Fit histograms for multiple series in the same bar-plot

I just ran into the age old problem of wanting to plot bar histograms (using StatsPlots.jl) from multiple series of data as a grouped bar plot (i.e bars from different series appearing next to each other in each bin).

Afaik there is a constraint that for a grouped bar plot to happen, all series must have the exact same x-axis (the bins), or have I gotten that wrong?

If not, is there any built in convenince to do this nowadays?

What I’ve done in the past is to just go through all series and find the global max and min and then fit a histogram for each series using a fixed number of bins.

I guess one drawback is that you just have to throw out all the auto-binning stuff that StatsPlots/StatsBase does and implement your own or just try different number of bins for each plot until the histograms look good, which is not ideal given that I want to do this in an automatic report generation tool.

It’s already in-built: [WIP] Grouped histogram (groupedhist) by pearlzli · Pull Request #319 · JuliaPlots/StatsPlots.jl · GitHub
But yes, they need the same binning.

1 Like

That looks wrong.

1 Like

My apologies. After having read more carefully the OP’s question, the proposed workaround does not fit the requirements.

2 Likes

Thanks alot!

Looks like the DataFrame approach does the magic I was hoping to find as the cost of having to put stuff in DataFrames. I will explore it some more and see if I can get to to work the way I want to.

You shouldn’t have to put it into a DataFrame, no StatsPlots recipes require that.

Hmmm, this is the one which seems like it would fit my use case:

@df iris groupedhist(:SepalLength; group = (:Species, :Color))

If I instead have:

a = randn(123)
b = randn(17)
etc...

Is there a similar command for that case? I’m sorry if it follows naturally from one of the examples in StatsPlots. The ones I could find seem to want the input as a matrix, but maybe a vector of vectors also works?

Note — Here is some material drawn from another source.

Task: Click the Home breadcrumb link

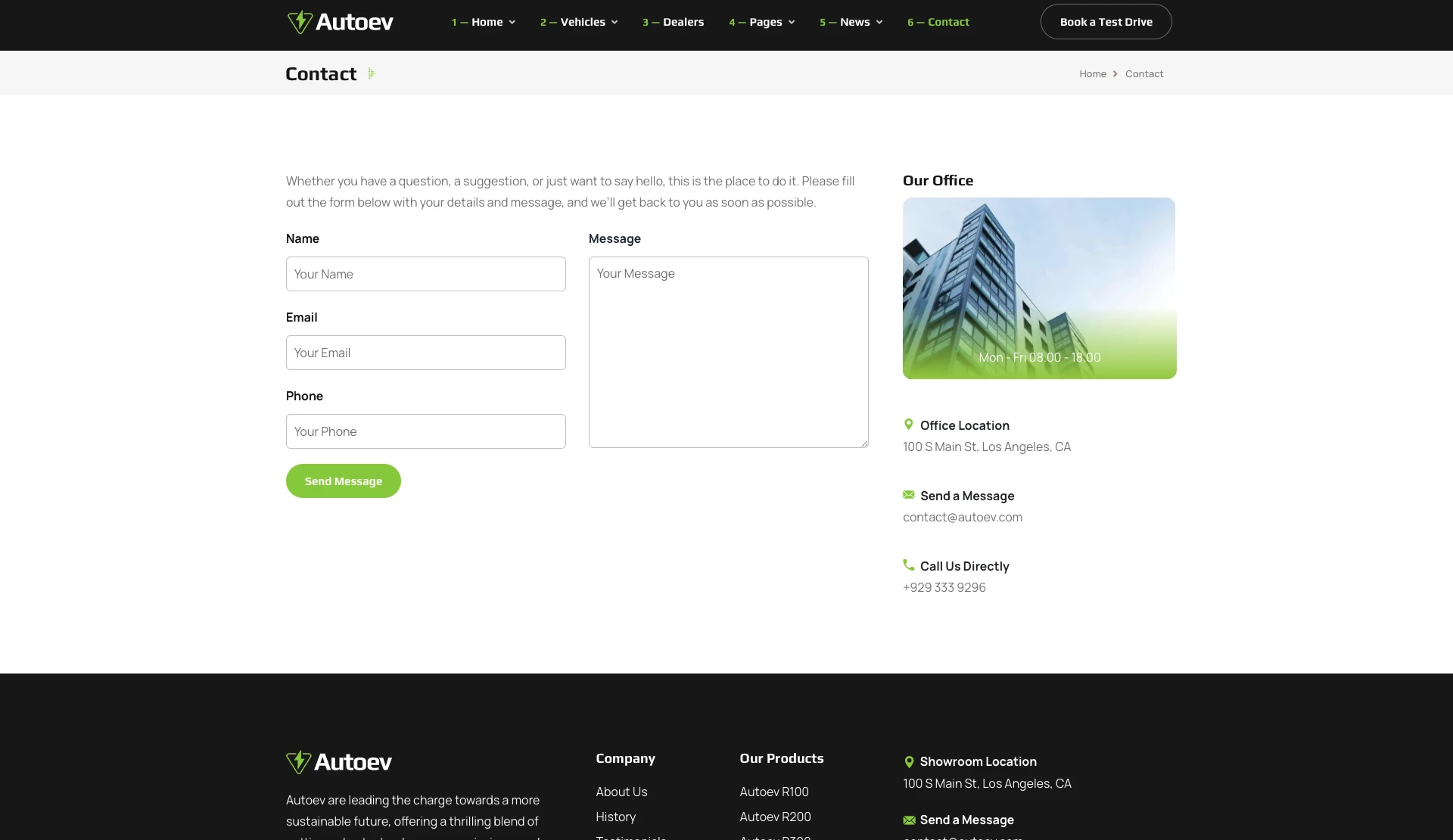Action: pyautogui.click(x=1092, y=73)
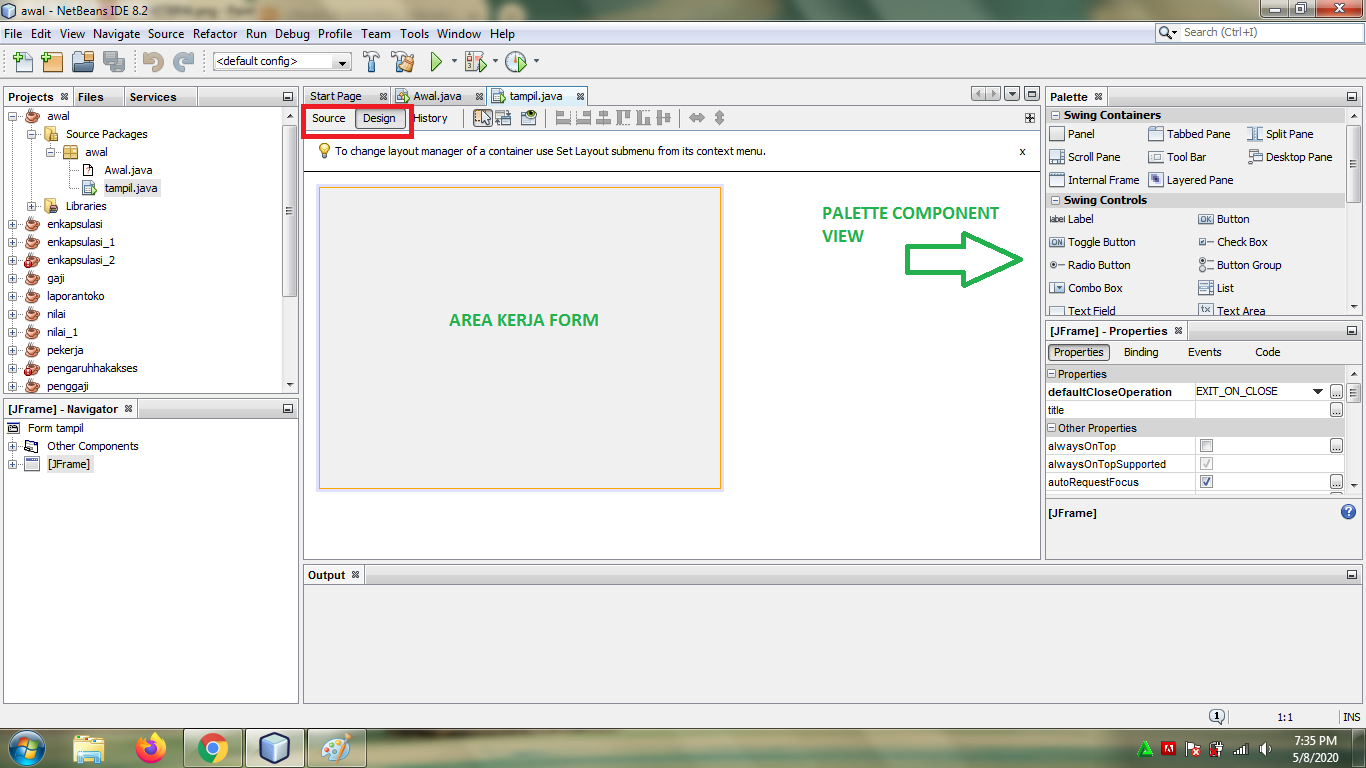Dismiss the layout manager hint message

(x=1022, y=151)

Working example with a DataFrame:

julia> a = randn(123);

julia> b = rand(4:10, 17); 

julia> df = DataFrame(series=vcat(fill(:a, length(a)), fill(:b, length(b))), data=vcat(a,b));

julia> @df df groupedhist(:data, group=:series)

I already have DataFrames as a dependency, so its not the end of the world to have make a new one.

you can just do groupedhist(data, group = series) if you have data and group as a matrix and vector

Sorry for being stupid here, but how do I form the data matrix when vectors have different lengths? Do I need to pad rows with missing/NaN? Or can I just concat the vectors and make series index aligned, i.e. the exact same format as in the DataFrame in the example?

Is it possble to create an MWE from the arrays in my example above?

Thanks for all your help!

Yes, the exact same format as in the DataFrame in the example.

1 Like

Thanks! It worked.

In hindsight I guess it is kinda obvious since this is basically what the @df macro expands to, right?

exactement :slight_smile:

1 Like